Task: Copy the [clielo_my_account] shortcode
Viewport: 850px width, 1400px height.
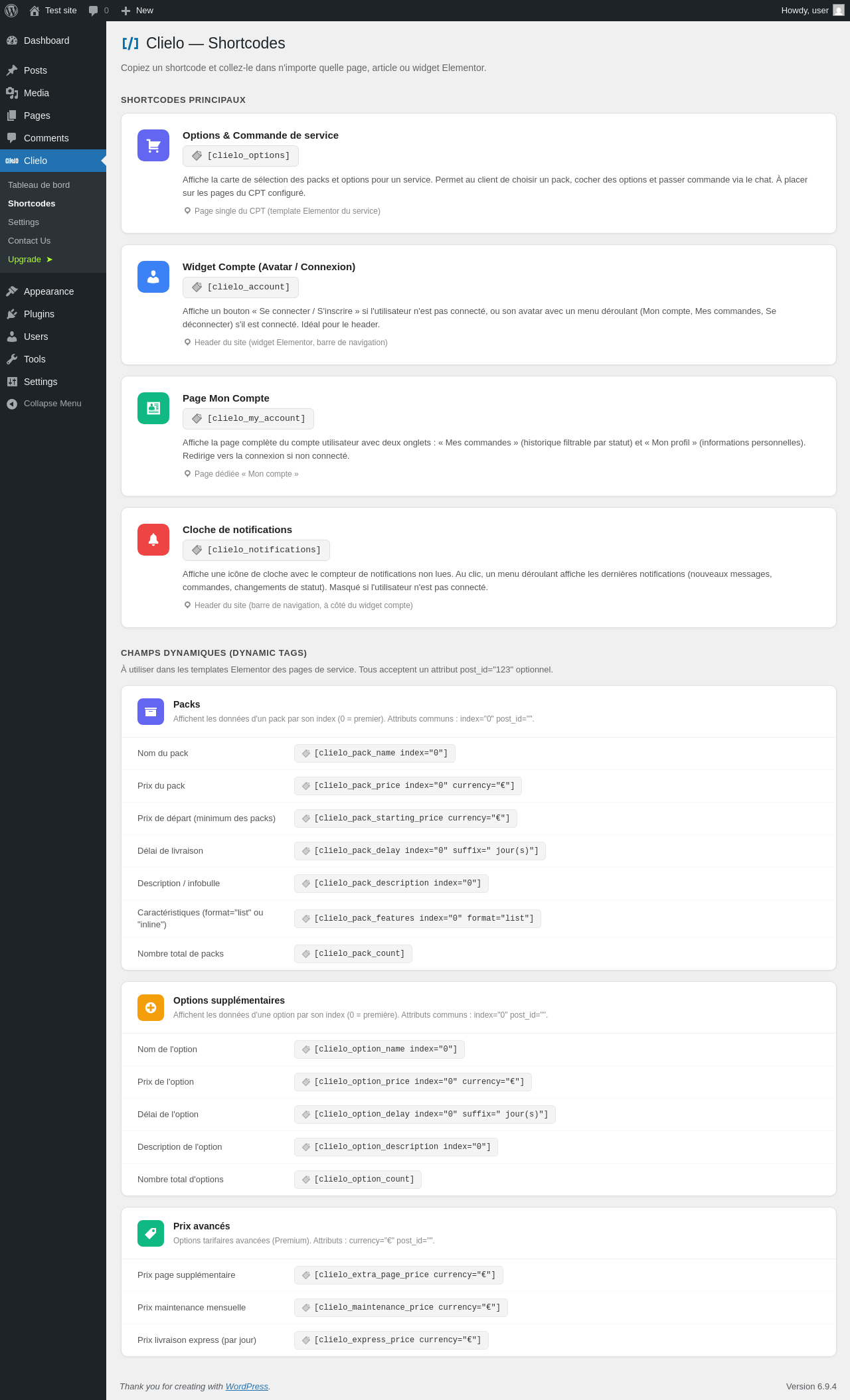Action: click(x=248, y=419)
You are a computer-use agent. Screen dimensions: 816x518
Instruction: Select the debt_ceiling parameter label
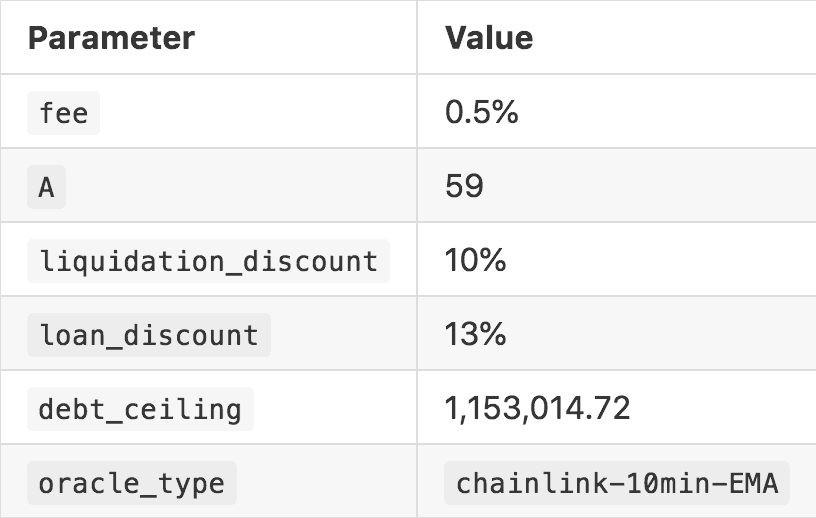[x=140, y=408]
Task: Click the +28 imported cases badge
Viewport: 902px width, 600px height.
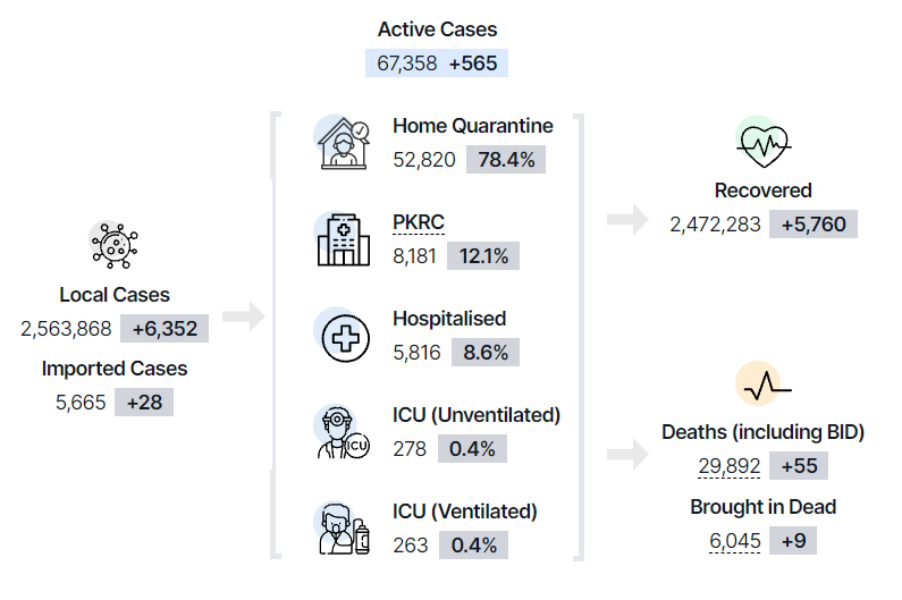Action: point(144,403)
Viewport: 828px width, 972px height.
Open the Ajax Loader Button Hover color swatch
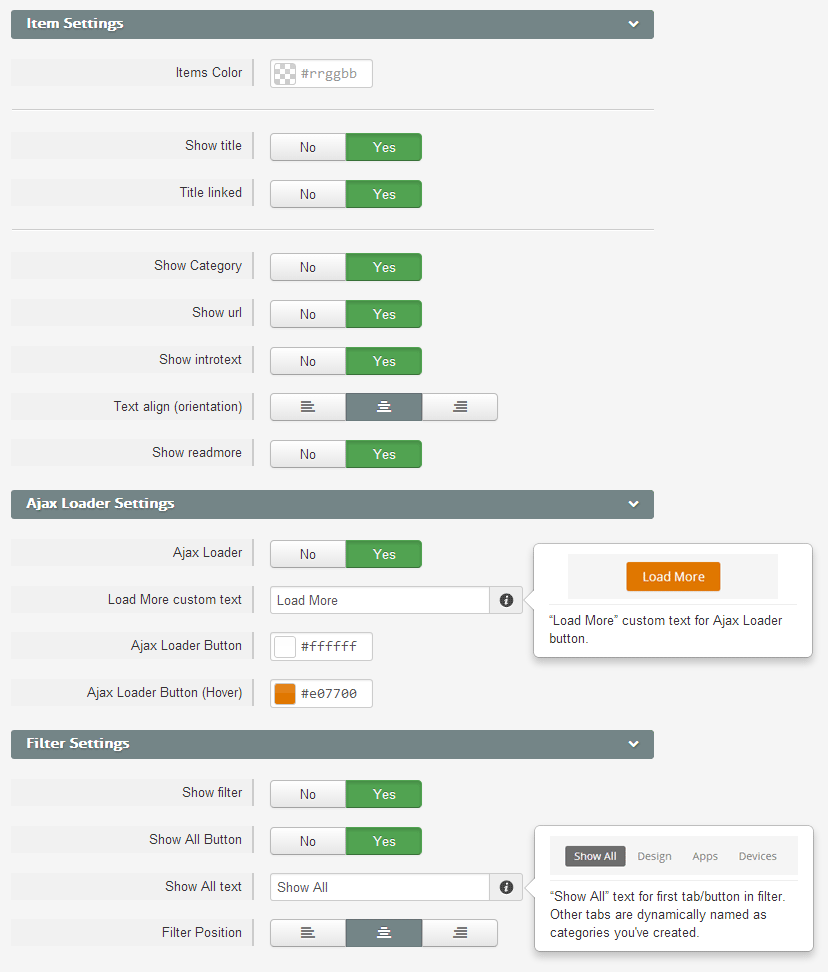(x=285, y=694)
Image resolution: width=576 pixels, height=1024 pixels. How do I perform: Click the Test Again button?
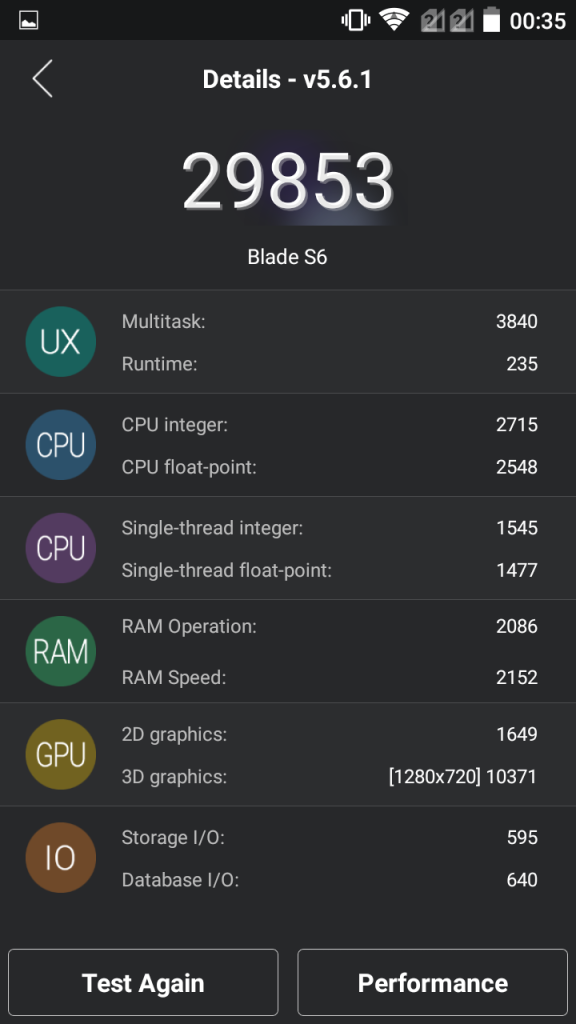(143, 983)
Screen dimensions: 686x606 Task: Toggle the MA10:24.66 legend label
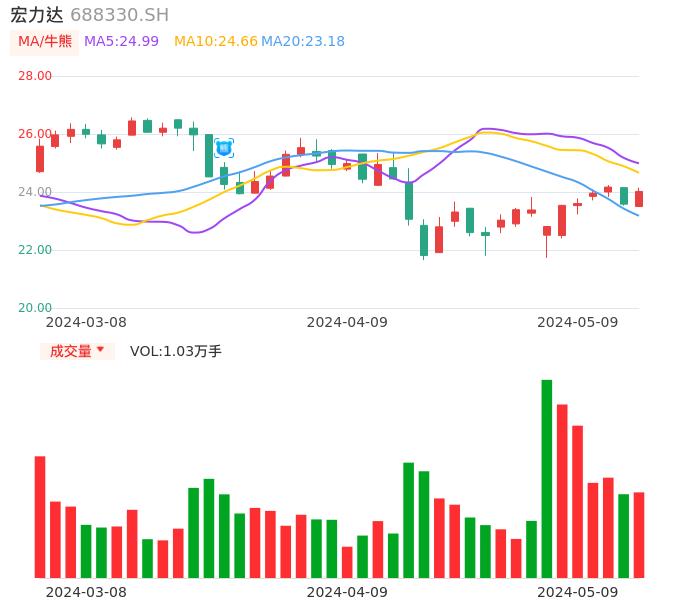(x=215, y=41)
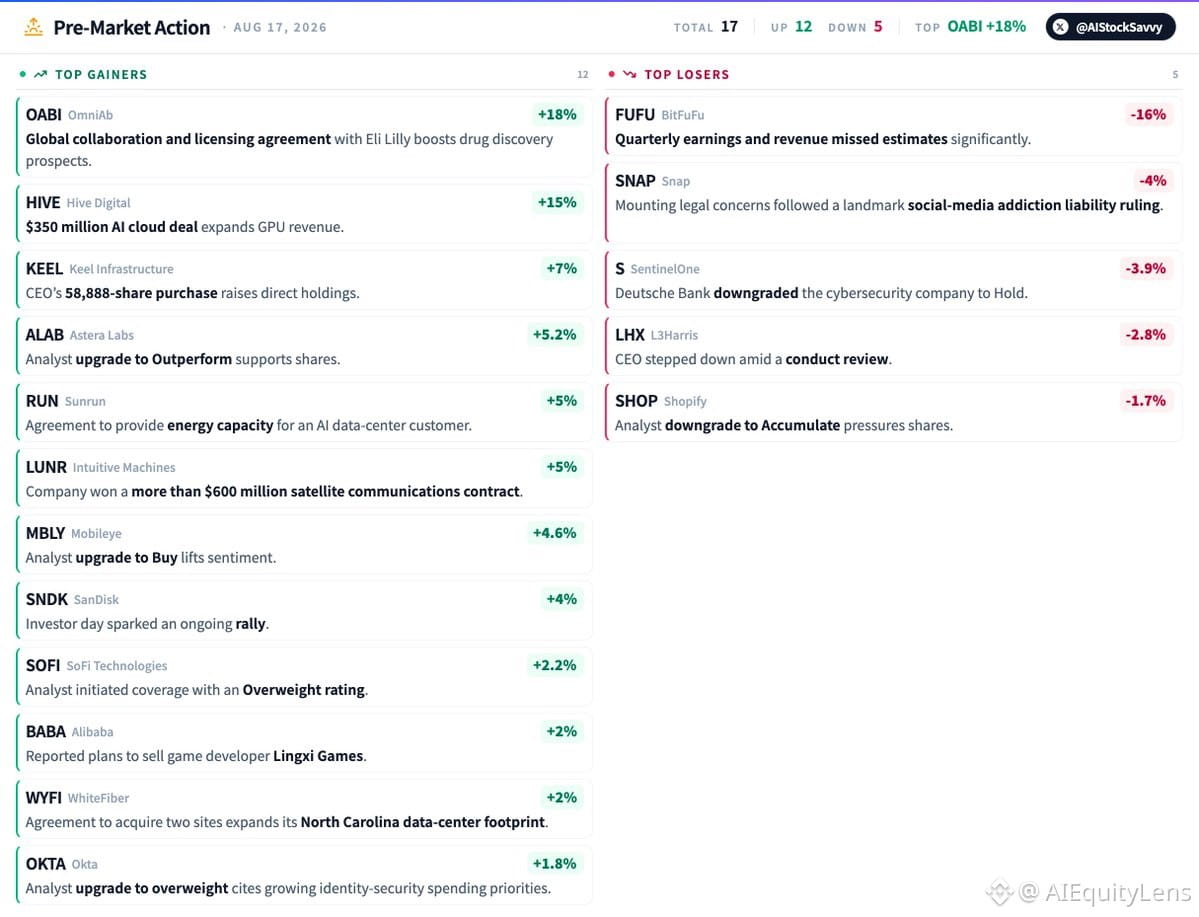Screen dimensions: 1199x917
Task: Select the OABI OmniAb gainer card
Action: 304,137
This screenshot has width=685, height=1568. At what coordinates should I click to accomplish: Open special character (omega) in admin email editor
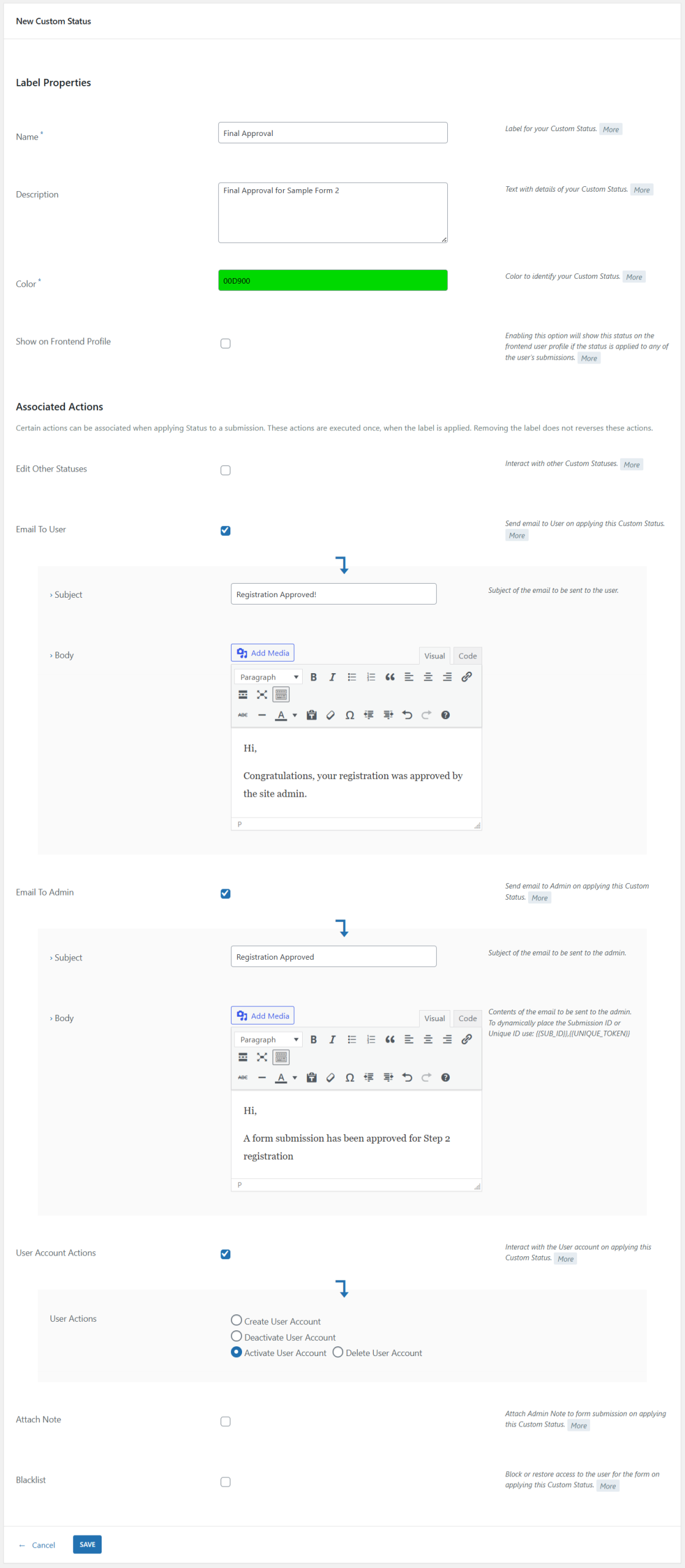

### YOUR GOAL
Reproduce every line of the data above word for word, omitting the pictures.

### THE RESPONSE
Task: Copy the [clielo_my_account] shortcode
Viewport: 850px width, 1400px height.
Action: click(x=248, y=419)
You are a computer-use agent. Screen dimensions: 816x518
Instruction: Select the debt_ceiling parameter label
[x=140, y=408]
Task: Click the +28 imported cases badge
Viewport: 902px width, 600px height.
Action: point(144,403)
Viewport: 828px width, 972px height.
Open the Ajax Loader Button Hover color swatch
(x=285, y=694)
Image resolution: width=576 pixels, height=1024 pixels. How do I perform: Click the Test Again button?
(143, 983)
Screen dimensions: 686x606 Task: Toggle the MA10:24.66 legend label
(x=215, y=41)
Screen dimensions: 1199x917
Task: Select the OABI OmniAb gainer card
Action: 304,137
This screenshot has width=685, height=1568. At what coordinates should I click to accomplish: Open special character (omega) in admin email editor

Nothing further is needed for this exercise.